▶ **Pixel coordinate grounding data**
-----

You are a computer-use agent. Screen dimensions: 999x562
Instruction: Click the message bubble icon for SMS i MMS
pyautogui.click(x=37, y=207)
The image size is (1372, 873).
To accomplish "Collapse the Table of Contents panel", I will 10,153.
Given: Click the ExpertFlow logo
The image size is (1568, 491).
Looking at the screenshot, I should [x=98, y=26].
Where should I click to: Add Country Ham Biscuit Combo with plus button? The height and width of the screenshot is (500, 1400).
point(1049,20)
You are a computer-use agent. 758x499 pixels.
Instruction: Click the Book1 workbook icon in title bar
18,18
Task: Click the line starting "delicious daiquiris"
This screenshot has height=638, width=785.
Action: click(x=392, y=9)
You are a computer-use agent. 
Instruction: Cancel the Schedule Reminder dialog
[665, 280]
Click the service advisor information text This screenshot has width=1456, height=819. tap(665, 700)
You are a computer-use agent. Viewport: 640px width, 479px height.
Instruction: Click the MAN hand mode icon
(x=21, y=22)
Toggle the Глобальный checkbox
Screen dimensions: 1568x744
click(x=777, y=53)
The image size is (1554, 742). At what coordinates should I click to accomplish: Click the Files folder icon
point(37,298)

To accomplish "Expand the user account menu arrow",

-----

▶ **Exercise objective**
Count, and answer with the number only: how many lines of the data include the string "agent"?

▶ **Task result**
4